## Work instruction
The finished copy must match the records exactly, except that it contains no pictures.

:: Data ::

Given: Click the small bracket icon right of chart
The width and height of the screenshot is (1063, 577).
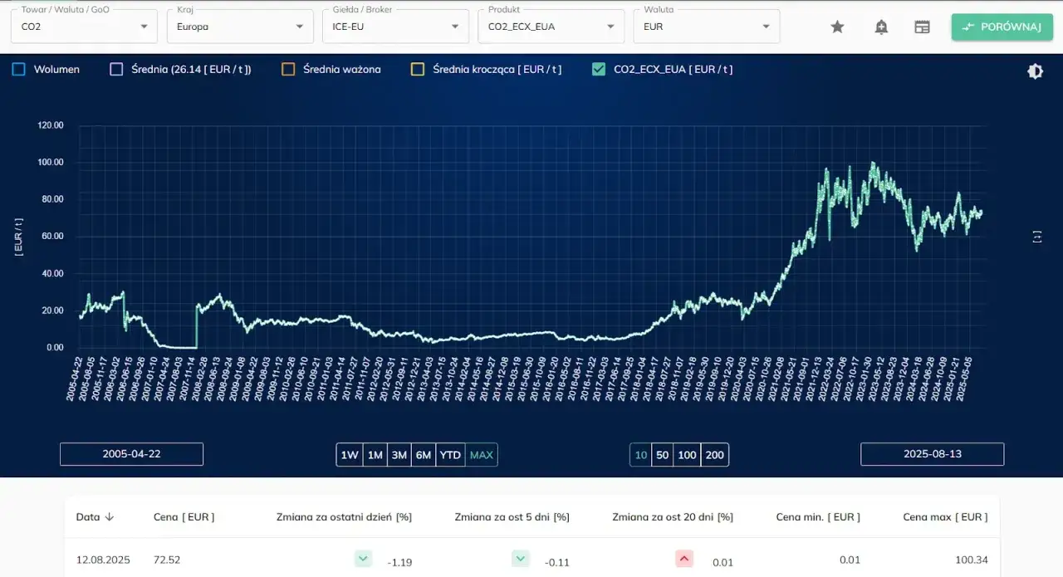Looking at the screenshot, I should (1036, 237).
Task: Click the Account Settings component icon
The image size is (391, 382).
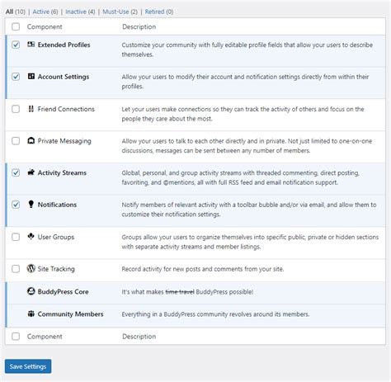Action: pyautogui.click(x=31, y=76)
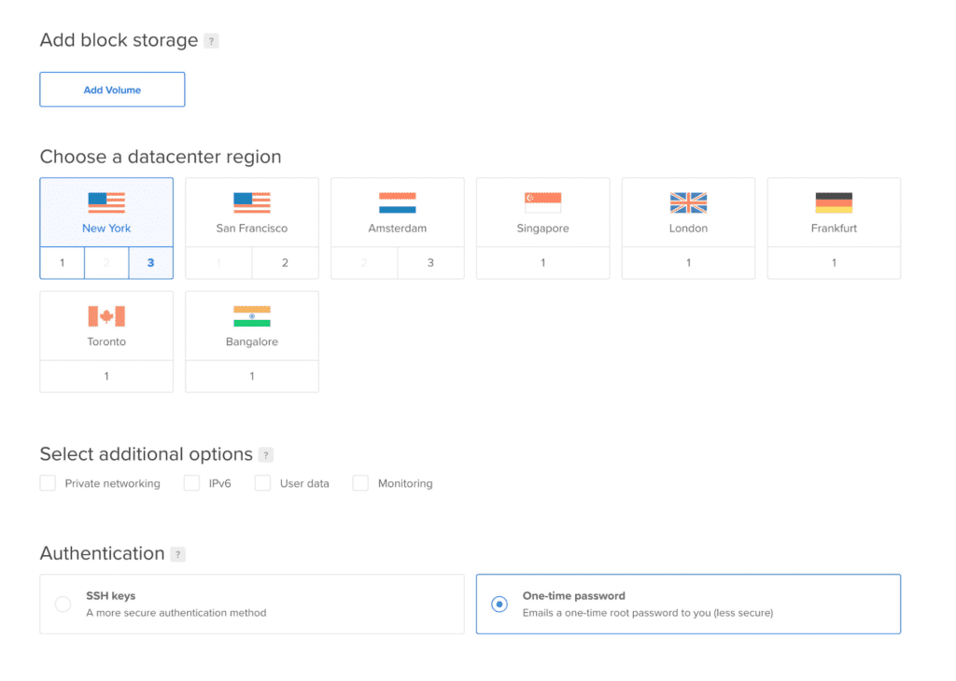Select New York datacenter number 1
The width and height of the screenshot is (956, 681).
(x=63, y=263)

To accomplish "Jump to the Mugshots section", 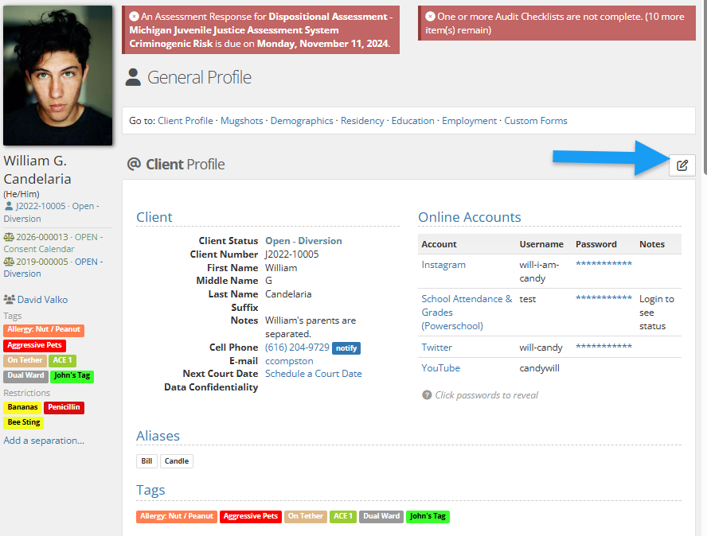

:::

## Completed task
Given: Click the small bracket icon right of chart
The width and height of the screenshot is (1063, 577).
Looking at the screenshot, I should (1036, 237).
Task: Click the Account Settings component icon
The image size is (391, 382).
Action: pyautogui.click(x=31, y=76)
Select New York datacenter number 1
The width and height of the screenshot is (956, 681).
(x=63, y=263)

To accomplish "Jump to the Mugshots section", 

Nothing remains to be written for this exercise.